4.3 Products Purchased In-Person at Intuit Dome

Most of our Intuit Dome stores offer grab-and-go technology to help you get back to your seats more quickly and enjoy the event. If you, or anyone you authorize to use your payment method via your Intuit Dome account, take any Products out of our Intuit Dome stores, you are responsible for paying for the purchase price of the Product and any applicable taxes and authorize us to charge any stored payment method associated with your Intuit Dome account.

5 Promotions

Any sweepstakes, contests, raffles, surveys, games, or other promotions made available through the Services may be governed by rules that are separate from these Terms. If you participate in any promotions, you agree to be bound by and comply with the applicable rules. If the rules for a promotion conflict with these Terms, the promotion rules will govern.

6 Intellectual Property

(a)   Ownership. The Services, including the text, graphics, images, photographs, videos, illustrations, and other content contained therein, and all intellectual property rights therein and thereto, are owned by Company or our licensors and are protected under both United States and foreign laws. Except as explicitly stated in these Terms, all rights in and to the Services, including all intellectual property rights therein and thereto, are reserved by us or our licensors.

(b)   Limited License. Subject to your compliance with these Terms (including Sections 2 and 8), you are hereby granted a limited, nonexclusive, nontransferable, non-sublicensable, revocable license to access and use our Services for your own personal, noncommercial use, and, solely with respect to any  mobile application we distribute through an app store, the right to install and use such application on a mobile device that you own or control. Any use of the Services other than as specifically authorized herein, without our prior written permission, is strictly prohibited and will terminate the license granted herein and violate our intellectual property rights. Our Services are licensed (not sold), and if you fail to comply with any of the terms or conditions of these Terms, you must immediately cease using the Services.

(c)   Feedback. You may voluntarily post, submit, or otherwise communicate to us any questions, comments, suggestions, ideas, original or creative materials, or other information about Company, its business or any of our Products or Services (collectively, “Feedback”). You understand that we may use such Feedback for any purpose, commercial or otherwise, without acknowledgment or compensation to you.

(d)   Trademarks. Company’s logos, product or service names, slogans, and the look and feel of the Services are trademarks of Company and may not be copied, imitated or used, in whole or in part, without our prior written permission. All other trademarks, registered trademarks, product names, and company names or logos mentioned on or in connection with the Products or Services are the property of their respective owners.
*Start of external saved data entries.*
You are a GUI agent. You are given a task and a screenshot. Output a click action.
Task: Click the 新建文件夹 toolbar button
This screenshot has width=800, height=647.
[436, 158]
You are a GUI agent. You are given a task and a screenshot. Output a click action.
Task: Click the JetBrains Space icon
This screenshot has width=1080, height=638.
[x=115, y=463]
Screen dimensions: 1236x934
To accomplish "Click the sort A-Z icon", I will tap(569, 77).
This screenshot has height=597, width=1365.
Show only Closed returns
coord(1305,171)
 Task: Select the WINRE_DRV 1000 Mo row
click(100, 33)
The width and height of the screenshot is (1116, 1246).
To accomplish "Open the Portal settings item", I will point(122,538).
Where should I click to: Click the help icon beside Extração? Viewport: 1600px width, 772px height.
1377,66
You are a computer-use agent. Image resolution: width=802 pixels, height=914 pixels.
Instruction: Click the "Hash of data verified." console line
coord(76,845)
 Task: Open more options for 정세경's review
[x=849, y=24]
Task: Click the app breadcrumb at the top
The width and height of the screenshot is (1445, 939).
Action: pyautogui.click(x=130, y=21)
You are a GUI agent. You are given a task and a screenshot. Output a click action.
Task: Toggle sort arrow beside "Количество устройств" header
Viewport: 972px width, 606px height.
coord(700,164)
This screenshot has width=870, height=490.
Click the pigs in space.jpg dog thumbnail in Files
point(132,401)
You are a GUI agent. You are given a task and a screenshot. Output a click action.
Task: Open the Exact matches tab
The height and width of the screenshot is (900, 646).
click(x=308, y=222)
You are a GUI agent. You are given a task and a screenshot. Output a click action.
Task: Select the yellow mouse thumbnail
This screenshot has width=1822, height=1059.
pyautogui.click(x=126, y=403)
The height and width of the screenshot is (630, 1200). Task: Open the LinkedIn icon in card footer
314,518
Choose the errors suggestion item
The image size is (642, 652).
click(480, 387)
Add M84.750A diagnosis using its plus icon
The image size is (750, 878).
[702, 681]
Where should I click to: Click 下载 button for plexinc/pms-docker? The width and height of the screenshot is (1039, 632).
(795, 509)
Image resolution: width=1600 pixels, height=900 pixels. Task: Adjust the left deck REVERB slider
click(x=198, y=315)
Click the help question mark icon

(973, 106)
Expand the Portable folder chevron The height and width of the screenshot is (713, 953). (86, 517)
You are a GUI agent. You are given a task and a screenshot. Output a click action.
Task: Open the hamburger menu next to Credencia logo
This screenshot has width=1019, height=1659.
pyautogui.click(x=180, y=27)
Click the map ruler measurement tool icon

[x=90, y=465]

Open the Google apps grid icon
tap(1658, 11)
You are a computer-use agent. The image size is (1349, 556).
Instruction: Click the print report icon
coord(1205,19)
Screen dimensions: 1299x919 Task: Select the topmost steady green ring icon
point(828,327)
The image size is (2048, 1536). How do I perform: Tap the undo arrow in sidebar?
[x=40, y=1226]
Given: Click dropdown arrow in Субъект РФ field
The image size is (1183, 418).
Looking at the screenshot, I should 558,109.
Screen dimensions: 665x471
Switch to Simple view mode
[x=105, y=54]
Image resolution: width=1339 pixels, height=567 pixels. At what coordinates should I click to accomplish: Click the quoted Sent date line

Reference to any products, services, processes, or other information by trade name, trademark, manufacturer, supplier, or otherwise does not constitute or imply endorsement, sponsorship, or recommendation by us.

7 Repeat Infringer Policy; Copyright Complaints

(a)   Our Policy. In accordance with the Digital Millennium Copyright Act (“DMCA”) and other applicable law, we have adopted a policy of terminating, in appropriate circumstances, the accounts of users who repeatedly infringe the intellectual property rights of others (our "DMCA Policy").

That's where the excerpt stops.